▶ EXERCISE REQUIREMENTS:
[A] In the text on Eastern Illinois volleyball, start at the words "The toothless Panthers" and stop after "I’s 335 teams.". Reproduce that span with "toothless" changed to "hapless".
[B] List every win-loss record written in hyphenated form (such as "10-5") in the text on Eastern Illinois volleyball.

▶ TEXT SEGMENT:
-.-.-
After chewing up and spitting out five coaches over 15 years, the women’s volleyball program at Eastern Illinois fell off a cliff in 2019.
The toothless Panthers went 3-26 and 1-15 in the low-major Ohio Valley Conference with an RPI computer ranking of 314, putting them in the bottom 6.2% of NCAA Division I’s 335 teams.
Into that quagmire stepped Sara Thomas, embracing the challenge of flipping the script of futility in her first go at the helm of a college team.
Eastern Illinois volleyball had known painfully little success since its last appearance in the NCAA Tournament in 2001. But four years after taking on a seemingly hopeless job, Thomas has kicked EIU’s mud of losing off of her shoes.
Her Panthers won 28 of their 32 matches this year, finished first by a three-match margin in the OVC during the regular season with a 15-3 record, and roared through the conference tournament with three consecutive sweeps to earn its automatic bid to the NCAA Tournament.
-.-.-
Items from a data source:
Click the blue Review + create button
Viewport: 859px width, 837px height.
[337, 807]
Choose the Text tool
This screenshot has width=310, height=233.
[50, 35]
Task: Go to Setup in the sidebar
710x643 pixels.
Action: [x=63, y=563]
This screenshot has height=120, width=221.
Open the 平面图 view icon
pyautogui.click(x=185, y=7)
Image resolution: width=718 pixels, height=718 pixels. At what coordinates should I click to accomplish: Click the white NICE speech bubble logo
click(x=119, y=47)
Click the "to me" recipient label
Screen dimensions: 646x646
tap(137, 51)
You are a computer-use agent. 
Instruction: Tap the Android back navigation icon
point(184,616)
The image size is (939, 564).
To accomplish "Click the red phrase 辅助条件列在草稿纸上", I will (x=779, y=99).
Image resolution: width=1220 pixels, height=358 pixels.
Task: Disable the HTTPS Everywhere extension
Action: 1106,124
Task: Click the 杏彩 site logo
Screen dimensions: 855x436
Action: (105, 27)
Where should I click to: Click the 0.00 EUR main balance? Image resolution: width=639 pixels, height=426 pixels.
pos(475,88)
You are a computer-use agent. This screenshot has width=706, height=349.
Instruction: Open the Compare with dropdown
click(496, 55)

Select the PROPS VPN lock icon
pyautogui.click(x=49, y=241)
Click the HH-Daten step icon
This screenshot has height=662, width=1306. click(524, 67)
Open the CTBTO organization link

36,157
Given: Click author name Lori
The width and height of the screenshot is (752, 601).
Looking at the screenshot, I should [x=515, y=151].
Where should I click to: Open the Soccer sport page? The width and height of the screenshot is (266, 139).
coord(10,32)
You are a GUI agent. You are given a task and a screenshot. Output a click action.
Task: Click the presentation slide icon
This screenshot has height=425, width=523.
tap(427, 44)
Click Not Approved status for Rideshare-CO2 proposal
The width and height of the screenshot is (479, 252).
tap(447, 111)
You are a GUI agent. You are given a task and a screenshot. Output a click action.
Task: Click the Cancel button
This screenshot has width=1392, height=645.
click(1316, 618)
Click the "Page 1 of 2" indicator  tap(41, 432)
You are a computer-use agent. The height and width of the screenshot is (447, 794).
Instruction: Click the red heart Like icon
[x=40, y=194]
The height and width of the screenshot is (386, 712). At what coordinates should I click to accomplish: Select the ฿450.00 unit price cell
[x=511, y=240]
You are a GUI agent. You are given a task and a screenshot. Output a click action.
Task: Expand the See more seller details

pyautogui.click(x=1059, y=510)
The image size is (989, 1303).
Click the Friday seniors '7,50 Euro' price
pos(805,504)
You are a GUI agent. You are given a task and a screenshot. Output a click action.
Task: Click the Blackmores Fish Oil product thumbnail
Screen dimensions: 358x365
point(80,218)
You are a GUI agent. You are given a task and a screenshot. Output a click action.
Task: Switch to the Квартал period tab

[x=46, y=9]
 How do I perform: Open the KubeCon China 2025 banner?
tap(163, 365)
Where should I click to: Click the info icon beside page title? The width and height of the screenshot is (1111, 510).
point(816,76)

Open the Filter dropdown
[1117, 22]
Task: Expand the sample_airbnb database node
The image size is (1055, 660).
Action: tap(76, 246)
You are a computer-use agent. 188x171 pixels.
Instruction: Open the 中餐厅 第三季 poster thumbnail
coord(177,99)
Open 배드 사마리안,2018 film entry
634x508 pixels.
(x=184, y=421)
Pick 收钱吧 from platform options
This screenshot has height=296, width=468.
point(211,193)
-.-.-
▶ RESULTS BY TASK:
[A]
The hapless Panthers went 3-26 and 1-15 in the low-major Ohio Valley Conference with an RPI computer ranking of 314, putting them in the bottom 6.2% of NCAA Division I’s 335 teams.

[B]
3-26
1-15
15-3